La baliza V16 conectada, ya en vigor como sistema legal de preseñalización desde el 1 de enero de 2026, vuelve al centro del debate su eficacia real en determinadas carreteras y los riesgos derivados de la geolocalización. La portavoz de Jucil, sindicato profesional de la Guardia Civil, María Cívico, alertó en el programa Herrera en COPE de que el dispositivo no garantiza la anticipación en todos los escenarios y pidió revisar el protocolo de datos para evitar usos indebidos.
La primera crítica apunta a la visibilidad. Según Cívico, en una recta la baliza puede cumplir su función, pero en una vía con curvas su utilidad se reduce, ya que el conductor que se aproxima “no la ve” hasta estar prácticamente encima del coche averiado. En la práctica, si no hay línea de visión, el margen de reacción disminuye justo donde más falta hace.

Las balizas V16 y las “grúas pirata”
A partir de ahí, el sindicato de la Guardia Civil sostiene que la V16 no debería ser “el único artefacto” para señalizar una avería y que, por prudencia, el conductor debería contar con apoyos adicionales. Cabe recordar que, desde enero de 2026, la V16 conectada es el único dispositivo reconocido legalmente para preseñalización, y la DGT insiste además en que no todas las balizas del mercado sirven si no están homologadas.
En paralelo, la DGT define la V16 como una señal luminosa de 360 grados pensada para colocarse sin salir del vehículo (habitualmente en el techo) y que, al activarse, envía la ubicación a la plataforma DGT 3.0 para que la incidencia pueda gestionarse y comunicarse.
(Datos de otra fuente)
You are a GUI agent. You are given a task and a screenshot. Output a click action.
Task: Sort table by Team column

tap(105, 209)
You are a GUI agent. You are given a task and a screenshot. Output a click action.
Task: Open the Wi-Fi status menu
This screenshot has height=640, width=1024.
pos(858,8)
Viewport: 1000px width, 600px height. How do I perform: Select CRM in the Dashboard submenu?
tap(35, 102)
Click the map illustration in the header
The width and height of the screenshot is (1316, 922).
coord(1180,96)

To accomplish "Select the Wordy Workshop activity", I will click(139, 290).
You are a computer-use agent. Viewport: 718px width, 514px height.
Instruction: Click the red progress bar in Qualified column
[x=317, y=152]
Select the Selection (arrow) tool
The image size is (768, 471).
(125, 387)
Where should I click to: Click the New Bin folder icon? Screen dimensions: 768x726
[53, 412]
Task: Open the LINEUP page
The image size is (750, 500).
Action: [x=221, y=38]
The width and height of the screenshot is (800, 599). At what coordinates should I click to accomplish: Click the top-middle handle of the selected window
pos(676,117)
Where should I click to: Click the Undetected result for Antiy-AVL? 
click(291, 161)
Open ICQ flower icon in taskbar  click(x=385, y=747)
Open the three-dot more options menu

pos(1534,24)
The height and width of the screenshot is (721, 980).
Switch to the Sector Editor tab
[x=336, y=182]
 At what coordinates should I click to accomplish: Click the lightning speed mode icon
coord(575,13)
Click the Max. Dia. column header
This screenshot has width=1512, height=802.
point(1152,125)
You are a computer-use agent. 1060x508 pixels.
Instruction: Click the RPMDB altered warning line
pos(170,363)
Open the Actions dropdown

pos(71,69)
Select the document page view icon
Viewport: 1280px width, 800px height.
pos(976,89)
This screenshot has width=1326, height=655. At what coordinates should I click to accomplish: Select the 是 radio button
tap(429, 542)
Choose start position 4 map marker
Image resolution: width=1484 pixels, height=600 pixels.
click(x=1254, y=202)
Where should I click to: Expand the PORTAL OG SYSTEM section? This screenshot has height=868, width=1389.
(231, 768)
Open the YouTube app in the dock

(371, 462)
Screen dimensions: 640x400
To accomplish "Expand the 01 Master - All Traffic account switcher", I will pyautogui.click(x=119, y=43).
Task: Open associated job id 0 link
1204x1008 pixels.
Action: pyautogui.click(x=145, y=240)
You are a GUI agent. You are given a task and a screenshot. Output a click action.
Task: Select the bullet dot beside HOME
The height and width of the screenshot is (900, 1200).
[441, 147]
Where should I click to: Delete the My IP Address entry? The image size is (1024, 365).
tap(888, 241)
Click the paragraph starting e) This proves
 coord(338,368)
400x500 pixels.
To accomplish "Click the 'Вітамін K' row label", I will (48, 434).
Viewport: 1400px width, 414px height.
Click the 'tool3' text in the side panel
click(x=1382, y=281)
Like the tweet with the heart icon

Es precisamente esa capa “conectada” la que abre el segundo frente de la polémica.
El sindicato denuncia que la geolocalización pueda acabar mostrándose en el mapa de tráfico como “vehículo detenido” y lo califica de vulnerabilidad. Por eso exige que la ubicación solo sea accesible para Fuerzas y Cuerpos de Seguridad y el 112, no para terceros.
La DGT y la Agencia Española de Protección de Datos, por su parte, han defendido el enfoque del sistema, al señalar que la baliza no transmite nada hasta que se activa y lo que envía es una posición para seguridad vial, sin asociarlo a la identidad del conductor. La finalidad oficial es reducir riesgos y agilizar la respuesta ante incidencias, no “señalar” a nadie.
El punto más sensible del relato es el de las supuestas “grúas pirata”. Cívico afirma que ya se han denunciado casos de grúas que se presentan como las del seguro y se llevan el coche. Sin embargo, VerificaRTVE ha señalado que Interior asegura no tener constancia de denuncias vinculadas a ese fenómeno, de modo que, a día de hoy, la parte de “casos confirmados” queda en disputa según la fuente.
Mientras tanto, Interior ha hablado de un arranque con cierta flexibilidad en la aplicación, pese a que la obligación ya está vigente desde el 1 de enero. Y la DGT mantiene que, si un usuario va a comprar una V16, debe ser conectada y homologada, porque el mercado incluye modelos que no cumplen los requisitos técnicos y de conectividad exigidos.

En términos prácticos, la V16 nace para mejorar la seguridad evitando que el conductor baje a la calzada, pero su utilidad real depende del escenario y el sistema de datos debe estar bien cerrado para que una medida diseñada para reducir atropellos no introduzca nuevas fuentes de riesgo.